The Portland Hipster
❤ I can smell your beard. Most Portland hipster males are super beard-tastic. It’s rather hot actually.
❤ Vegan paradise. Most if not ALL of the hipsters in Portland are vegan.
❤ Cute cuts! A lot of the hipsters in Portland are a fan of ambiguous haircuts. Is that a dude or a chick? No one knows!
❤ How short are your shorts? Daisy dukes for guys and gals alike. I’ve seen a lot of tiny shorts since i’ve been here. Show off those gams, Portland!
❤ I used to be punk, but now i’m a hipster. A lot of the hipsters in Portland used to be punks. It’s like they came to Portland to retire as a hipster.
❤ How intense is your v-neck? V-neck t-shirts with flannel are more of a thing in Portland. I am lovin’ the man cleavage.
❤ Will you have my hand in marriage? Not only do the hipsters fall in love but they also are married. The amount of married couples in Portland also explains the insane amount of strip clubs.
❤ If it’s not vintage, I don’t want it. I am rather sure i’ve never seen so many vintage shops in my entire life. I would guess there are more vintage stores than any other type of store in all of Portland. I actually adore the amount of vintage within Portland. It’s ideal for the hipster that likes to kick it old school.
❤ Tree hugging is key. The Portland hipster is more concerned with earth, wind, water, and fire. They are one with Captain Planet and honestly, I feel like the Williamsburg hipster should take note. Plant a fuckin’ tree!
A hipster is a hipster:It’s all the samesies
❤ The PBR company will remain happy and rich. Where there are hipsters, there will be tons of PBR. That’s a promise.
❤ Buy me brunch, bitches! Brunch is the most popular and probably only meal a hipster will make sure to have.
❤ I love how interesting you are. Hipsters will love you the weirder and more eccentric.
❤ “You probably haven’t heard of them.” A popular saying hipsters like to say when talking about about the latest band they are into.
❤ Isn’t it ironic, don’t you think? Maybe it’s just me but on more than one occasion, i’ve heard a hipster use the term “ironic” incorrectly.
❤ I bike, you bike, we all bike! Hipsters tend to love biking places, which is great honestly. They spend a lot of time looking for vintages, unique, and expensive bikes and God bless ’em!
❤ “I totally had sex with him before he got famous.” Hipsters pretty much love to name drop obscure or up and coming celebrities. They need to make sure you’re aware of how cool they are because they know someone that is cool and famous.

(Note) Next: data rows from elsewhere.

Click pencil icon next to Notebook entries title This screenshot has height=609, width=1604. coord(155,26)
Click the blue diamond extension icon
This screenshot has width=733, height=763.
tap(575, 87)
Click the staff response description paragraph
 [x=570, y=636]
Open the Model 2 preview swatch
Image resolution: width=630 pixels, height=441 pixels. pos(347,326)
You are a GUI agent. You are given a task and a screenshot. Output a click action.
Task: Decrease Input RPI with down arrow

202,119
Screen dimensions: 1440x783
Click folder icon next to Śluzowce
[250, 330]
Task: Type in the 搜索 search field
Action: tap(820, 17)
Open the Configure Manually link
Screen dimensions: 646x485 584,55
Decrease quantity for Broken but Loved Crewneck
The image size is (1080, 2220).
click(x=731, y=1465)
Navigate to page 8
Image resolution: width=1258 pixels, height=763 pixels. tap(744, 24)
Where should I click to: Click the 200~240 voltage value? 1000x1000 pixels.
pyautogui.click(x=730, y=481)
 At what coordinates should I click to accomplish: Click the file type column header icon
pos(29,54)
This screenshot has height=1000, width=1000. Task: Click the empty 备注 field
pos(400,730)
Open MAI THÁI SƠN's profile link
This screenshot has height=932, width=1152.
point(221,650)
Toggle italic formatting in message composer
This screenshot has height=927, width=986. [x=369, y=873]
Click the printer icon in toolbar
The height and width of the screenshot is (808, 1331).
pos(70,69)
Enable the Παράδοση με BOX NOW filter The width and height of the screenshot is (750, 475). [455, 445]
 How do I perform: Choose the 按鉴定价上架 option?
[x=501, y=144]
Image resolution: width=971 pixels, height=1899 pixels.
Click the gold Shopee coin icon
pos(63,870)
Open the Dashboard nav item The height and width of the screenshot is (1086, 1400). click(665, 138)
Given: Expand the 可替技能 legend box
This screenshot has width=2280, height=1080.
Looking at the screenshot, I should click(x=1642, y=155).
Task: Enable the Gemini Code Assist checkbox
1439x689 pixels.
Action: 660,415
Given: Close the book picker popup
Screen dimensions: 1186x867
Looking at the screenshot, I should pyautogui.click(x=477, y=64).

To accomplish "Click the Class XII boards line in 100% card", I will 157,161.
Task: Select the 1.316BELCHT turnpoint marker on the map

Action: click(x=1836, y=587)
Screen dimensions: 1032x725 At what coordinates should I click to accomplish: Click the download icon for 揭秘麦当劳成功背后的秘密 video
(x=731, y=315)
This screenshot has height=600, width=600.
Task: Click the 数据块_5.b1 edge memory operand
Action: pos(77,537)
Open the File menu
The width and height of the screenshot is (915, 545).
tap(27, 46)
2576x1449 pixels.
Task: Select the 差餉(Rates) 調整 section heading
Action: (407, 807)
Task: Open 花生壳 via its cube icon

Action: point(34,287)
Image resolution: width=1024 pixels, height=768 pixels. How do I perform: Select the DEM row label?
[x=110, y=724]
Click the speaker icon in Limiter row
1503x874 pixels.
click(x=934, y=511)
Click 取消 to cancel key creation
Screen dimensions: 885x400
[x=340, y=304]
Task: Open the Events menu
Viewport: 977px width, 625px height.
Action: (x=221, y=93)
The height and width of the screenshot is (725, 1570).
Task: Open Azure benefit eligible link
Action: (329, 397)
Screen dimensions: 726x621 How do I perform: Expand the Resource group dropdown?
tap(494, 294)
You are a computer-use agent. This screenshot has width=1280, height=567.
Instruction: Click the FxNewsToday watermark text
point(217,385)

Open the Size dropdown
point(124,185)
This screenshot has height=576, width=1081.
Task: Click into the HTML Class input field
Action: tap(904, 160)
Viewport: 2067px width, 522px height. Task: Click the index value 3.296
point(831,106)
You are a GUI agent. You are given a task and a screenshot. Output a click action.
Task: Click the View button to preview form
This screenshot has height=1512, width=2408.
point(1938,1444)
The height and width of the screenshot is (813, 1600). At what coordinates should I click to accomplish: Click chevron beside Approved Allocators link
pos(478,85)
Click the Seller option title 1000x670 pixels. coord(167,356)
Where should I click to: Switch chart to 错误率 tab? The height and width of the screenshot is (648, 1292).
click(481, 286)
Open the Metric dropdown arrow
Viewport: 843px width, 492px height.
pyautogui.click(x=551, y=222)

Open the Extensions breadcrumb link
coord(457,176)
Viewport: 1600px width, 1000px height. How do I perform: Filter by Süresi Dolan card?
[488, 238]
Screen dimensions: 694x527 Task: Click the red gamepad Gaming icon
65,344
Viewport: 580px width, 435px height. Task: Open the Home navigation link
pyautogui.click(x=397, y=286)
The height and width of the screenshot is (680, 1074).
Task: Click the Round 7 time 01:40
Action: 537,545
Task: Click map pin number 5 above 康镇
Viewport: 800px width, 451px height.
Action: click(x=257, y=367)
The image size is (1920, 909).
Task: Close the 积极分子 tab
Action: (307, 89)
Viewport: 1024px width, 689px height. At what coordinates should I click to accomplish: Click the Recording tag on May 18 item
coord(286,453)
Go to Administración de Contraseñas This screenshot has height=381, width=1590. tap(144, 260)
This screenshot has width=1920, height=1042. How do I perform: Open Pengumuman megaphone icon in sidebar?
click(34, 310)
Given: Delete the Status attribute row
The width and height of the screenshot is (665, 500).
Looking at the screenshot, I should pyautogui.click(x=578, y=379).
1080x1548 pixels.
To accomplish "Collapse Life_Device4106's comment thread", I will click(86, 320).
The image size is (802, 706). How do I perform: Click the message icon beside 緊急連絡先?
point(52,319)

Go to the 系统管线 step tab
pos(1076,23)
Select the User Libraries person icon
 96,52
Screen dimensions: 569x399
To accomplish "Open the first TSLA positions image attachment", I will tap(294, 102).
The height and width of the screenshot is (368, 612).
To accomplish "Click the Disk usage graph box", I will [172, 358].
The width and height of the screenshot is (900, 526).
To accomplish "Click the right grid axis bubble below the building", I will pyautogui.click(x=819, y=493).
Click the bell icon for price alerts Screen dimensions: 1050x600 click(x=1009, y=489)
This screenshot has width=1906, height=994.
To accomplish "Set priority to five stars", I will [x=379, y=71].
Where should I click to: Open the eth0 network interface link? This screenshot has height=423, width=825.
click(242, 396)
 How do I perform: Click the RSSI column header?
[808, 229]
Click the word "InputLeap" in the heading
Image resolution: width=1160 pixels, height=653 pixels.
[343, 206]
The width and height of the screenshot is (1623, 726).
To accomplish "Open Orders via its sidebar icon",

❤ An Apple a day. You can only own Apple products. Anything that isn’t a Mac isn’t real. I am sure they would go as far as having a Macintosh analog computer because digital doesn’t have the warmth or quality as the original.
❤ The first step is denial. Most hipsters will deny the SHIT out of being a hipster. You will never get them to admit any of the things I have listed in this guide on how to spot a hipster, coast to coast. I accept you the way you are, hipsters. I have always loved you, way before you were cool.
I can honestly go on with this ALL day but, I think you are prepared enough to be able to spot a hipster in Williamsburg or Portland or anywhere in between.
What are you favorite hipster traits? Was there anything majorly important that I forgot to mention or list?